====== Entries shown ======
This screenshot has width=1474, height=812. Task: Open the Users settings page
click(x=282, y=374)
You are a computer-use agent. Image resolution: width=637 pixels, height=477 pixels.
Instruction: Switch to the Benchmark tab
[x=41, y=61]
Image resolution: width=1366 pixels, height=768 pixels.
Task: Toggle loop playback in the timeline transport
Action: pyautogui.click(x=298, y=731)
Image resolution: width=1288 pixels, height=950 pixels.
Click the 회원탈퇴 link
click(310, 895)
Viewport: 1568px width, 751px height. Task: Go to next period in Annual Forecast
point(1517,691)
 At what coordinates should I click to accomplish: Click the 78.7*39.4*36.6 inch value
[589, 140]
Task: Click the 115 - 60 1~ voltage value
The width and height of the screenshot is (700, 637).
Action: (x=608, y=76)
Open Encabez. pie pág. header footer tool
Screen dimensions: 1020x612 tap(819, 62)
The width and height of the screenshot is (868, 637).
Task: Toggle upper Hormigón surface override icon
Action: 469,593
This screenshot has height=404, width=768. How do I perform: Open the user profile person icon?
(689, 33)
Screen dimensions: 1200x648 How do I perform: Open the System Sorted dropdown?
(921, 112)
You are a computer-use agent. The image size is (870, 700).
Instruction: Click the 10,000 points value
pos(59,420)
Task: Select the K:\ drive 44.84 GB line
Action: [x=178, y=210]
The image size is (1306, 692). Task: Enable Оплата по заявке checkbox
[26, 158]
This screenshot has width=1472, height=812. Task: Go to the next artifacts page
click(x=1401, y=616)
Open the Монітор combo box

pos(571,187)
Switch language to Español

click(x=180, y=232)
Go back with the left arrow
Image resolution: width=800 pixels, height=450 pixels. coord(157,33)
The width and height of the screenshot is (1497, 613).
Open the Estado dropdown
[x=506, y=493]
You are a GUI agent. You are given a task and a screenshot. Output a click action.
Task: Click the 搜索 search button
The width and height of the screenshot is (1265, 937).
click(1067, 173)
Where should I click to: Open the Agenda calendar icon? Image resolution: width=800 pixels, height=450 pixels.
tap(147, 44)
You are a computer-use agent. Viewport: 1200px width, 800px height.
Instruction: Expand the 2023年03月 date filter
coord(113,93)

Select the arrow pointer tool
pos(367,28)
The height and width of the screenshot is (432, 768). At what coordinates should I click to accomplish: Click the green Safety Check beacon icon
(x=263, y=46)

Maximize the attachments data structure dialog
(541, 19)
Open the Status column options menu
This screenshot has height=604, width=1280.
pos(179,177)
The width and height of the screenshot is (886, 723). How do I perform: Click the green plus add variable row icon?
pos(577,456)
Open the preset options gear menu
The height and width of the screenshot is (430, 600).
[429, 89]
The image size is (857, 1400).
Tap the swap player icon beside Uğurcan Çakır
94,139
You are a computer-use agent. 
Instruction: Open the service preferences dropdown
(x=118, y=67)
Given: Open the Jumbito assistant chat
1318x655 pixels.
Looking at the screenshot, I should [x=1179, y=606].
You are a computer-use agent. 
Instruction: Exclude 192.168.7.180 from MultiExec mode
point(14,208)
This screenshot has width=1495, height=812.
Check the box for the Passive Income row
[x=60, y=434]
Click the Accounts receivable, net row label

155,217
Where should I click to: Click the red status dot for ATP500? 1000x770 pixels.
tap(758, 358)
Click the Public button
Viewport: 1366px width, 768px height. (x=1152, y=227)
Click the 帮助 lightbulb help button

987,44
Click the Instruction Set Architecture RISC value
======
## Description of the task
For this task, write out exactly the lines of the entries above, starting at the line with "Open the Status column options menu" and ending at the line with "The image size is (857, 1400).", both included, and no others.

## Answer for this exercise
Open the Status column options menu
This screenshot has height=604, width=1280.
pos(179,177)
The width and height of the screenshot is (886, 723). How do I perform: Click the green plus add variable row icon?
pos(577,456)
Open the preset options gear menu
The height and width of the screenshot is (430, 600).
[429, 89]
The image size is (857, 1400).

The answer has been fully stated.